# sqr(3-x)-sqr(1+x) >1/2.......................find x

giorgiana1976 | Student

We'll impose constraints of existence of square roots:

3 - x >= 0

x =< 3

1 + x >= 0

x >= -1

The range of admissible values for x is [-1 ; 3].

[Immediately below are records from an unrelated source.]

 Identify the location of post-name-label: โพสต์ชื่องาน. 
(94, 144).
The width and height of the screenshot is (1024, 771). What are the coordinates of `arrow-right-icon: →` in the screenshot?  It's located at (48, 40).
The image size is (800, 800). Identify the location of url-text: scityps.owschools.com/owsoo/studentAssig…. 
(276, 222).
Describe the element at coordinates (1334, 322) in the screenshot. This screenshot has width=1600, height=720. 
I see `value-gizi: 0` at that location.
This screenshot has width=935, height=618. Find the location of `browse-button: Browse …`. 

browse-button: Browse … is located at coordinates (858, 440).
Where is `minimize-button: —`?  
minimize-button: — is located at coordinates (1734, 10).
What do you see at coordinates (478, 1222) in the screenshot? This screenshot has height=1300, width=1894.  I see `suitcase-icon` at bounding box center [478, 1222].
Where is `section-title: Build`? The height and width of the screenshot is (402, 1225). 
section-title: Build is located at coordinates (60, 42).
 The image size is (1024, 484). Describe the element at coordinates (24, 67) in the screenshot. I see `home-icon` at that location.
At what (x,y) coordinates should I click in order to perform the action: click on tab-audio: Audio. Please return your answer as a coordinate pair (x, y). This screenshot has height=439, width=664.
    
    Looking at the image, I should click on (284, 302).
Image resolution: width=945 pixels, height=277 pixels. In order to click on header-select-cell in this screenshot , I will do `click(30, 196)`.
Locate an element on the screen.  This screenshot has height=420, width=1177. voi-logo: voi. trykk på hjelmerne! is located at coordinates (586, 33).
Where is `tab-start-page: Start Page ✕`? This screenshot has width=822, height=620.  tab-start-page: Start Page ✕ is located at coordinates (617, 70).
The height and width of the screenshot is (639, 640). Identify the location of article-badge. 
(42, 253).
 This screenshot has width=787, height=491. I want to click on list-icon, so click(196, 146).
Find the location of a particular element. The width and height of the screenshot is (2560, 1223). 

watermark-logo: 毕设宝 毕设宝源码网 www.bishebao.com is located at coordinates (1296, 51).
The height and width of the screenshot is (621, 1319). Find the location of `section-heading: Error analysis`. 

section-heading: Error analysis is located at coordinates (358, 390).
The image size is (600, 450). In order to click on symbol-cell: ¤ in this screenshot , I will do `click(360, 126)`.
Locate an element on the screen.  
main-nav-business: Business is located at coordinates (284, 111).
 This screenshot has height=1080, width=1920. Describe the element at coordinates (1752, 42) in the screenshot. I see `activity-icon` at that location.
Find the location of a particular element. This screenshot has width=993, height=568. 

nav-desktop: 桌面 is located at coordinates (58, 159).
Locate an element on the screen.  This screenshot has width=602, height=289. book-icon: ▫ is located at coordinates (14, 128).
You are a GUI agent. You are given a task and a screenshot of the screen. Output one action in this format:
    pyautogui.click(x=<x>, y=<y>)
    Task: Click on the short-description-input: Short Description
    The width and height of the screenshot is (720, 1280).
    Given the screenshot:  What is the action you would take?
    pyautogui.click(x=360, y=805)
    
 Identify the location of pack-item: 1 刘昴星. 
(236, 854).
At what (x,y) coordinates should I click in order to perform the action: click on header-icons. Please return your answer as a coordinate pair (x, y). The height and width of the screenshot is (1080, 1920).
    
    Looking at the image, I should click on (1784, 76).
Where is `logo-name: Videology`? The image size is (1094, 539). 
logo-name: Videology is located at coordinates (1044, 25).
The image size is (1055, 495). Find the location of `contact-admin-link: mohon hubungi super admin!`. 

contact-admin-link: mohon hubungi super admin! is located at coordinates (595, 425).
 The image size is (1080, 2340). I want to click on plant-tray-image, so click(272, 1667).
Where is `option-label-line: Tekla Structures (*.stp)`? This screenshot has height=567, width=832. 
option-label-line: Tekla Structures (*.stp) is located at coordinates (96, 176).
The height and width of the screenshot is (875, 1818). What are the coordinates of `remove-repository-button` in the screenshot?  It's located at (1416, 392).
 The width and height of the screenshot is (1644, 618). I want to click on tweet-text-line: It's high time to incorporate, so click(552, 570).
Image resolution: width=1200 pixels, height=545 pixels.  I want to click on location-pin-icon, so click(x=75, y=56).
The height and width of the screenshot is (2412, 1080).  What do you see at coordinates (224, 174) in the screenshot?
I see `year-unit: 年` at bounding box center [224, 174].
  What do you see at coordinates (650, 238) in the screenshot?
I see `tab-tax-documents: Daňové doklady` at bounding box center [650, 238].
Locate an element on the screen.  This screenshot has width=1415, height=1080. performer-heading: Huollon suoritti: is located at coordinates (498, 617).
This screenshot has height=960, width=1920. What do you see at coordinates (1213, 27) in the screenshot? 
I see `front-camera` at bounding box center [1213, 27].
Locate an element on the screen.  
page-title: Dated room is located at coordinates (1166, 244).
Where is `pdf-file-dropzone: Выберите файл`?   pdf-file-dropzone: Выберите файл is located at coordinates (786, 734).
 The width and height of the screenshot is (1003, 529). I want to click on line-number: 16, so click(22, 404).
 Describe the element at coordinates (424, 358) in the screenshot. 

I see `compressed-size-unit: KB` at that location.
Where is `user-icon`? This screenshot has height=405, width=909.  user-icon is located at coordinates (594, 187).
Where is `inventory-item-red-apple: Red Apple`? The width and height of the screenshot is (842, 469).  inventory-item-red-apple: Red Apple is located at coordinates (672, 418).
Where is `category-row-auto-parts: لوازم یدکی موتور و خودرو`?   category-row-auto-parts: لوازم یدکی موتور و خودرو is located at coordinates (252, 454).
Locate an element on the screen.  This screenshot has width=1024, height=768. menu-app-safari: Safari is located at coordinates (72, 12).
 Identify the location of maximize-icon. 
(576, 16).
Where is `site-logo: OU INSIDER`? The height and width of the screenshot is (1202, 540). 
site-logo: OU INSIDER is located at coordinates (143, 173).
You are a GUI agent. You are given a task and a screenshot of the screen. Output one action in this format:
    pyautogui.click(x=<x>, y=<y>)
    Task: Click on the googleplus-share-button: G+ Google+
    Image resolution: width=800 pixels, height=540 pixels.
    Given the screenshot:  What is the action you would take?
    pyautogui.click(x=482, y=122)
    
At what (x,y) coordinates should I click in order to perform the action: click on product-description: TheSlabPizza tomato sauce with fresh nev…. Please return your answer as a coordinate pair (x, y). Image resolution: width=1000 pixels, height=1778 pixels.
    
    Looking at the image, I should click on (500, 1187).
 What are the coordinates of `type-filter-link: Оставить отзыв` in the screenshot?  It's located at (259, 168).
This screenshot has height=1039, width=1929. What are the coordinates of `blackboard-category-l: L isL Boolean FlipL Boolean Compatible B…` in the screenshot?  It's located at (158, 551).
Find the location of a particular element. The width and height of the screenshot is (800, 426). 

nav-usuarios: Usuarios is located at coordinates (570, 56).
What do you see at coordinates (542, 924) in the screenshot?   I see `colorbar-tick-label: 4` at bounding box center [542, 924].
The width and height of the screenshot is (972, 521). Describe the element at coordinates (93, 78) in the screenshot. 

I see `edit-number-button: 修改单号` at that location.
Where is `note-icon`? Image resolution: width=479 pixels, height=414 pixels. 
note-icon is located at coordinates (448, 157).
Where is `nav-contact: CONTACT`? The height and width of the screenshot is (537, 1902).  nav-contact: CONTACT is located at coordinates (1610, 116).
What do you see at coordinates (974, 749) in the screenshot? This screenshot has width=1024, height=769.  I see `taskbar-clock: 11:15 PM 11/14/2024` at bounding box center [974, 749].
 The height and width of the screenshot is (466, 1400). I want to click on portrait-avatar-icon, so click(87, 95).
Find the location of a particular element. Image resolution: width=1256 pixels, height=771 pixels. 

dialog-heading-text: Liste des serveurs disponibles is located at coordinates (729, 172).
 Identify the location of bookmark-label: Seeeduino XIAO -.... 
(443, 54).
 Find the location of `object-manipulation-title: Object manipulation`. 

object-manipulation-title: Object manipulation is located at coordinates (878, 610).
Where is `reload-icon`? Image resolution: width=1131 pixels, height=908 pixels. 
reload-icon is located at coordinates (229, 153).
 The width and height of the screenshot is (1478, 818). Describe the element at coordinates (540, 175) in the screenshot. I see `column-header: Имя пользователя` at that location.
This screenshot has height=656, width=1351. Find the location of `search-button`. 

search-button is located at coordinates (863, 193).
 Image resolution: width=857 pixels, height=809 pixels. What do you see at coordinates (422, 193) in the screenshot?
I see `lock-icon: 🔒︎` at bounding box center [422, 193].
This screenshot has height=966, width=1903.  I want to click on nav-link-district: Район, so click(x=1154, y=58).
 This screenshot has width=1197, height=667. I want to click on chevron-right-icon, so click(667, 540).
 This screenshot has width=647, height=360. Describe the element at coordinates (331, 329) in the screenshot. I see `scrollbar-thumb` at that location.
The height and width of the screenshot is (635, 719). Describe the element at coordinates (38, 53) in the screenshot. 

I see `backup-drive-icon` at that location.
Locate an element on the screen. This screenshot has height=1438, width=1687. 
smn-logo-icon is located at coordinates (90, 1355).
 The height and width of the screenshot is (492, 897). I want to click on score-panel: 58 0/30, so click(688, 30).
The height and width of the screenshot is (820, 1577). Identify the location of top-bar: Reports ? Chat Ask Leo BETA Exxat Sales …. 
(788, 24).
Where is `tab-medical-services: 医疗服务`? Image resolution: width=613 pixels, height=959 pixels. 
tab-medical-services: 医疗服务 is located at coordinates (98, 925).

Now, we'll solving the inequality by raising to square both sides:

3 - x + 1 + x - 2sqr(3-x)*(1+x) > 1/4

We'll eliminate x and we'll combine like terms:

4 - 2sqr(3-x)*(1+x) > 1/4

We'll subtract 4 both sides:

- 2sqr(3-x)*(1+x) > 1/4 - 4

- 2sqr(3-x)*(1+x) > -15/4

We'll multiply by -1:

2sqr(3-x)*(1+x) < 15/4

We'll divide by 2:

sqr(3-x)*(1+x) < 15/8

We'll raise to square again:

(3-x)*(1+x) < 225/64

We'll subtract 225/64:

(3-x)*(1+x) - 225/64 < 0

We'll remove the brackets:

3 + 2x - x^2 - 225/64 < 0

64*3 + 64*2x - 64x^2 - 225 < 0

- 64x^2 + 128x - 33 < 0

64x^2 - 128x + 33 > 0

The expresison above is strictly positive if discriminant of the quadratic is negative:

delta = 16384 - 8448

delta = 7936

Since delta >0, the quadratic has 2 real roots.

x1 = (128+16sqrt31)/2*64

x1 = 16(8+sqrt31)/2*2*2*16

x1 = (8+sqrt31)/8

x2 = (8-sqrt31)/8

The expression is positive over the ranges [-1;(8-sqrt31)/8) U ((8+sqrt31)/8 ; 3].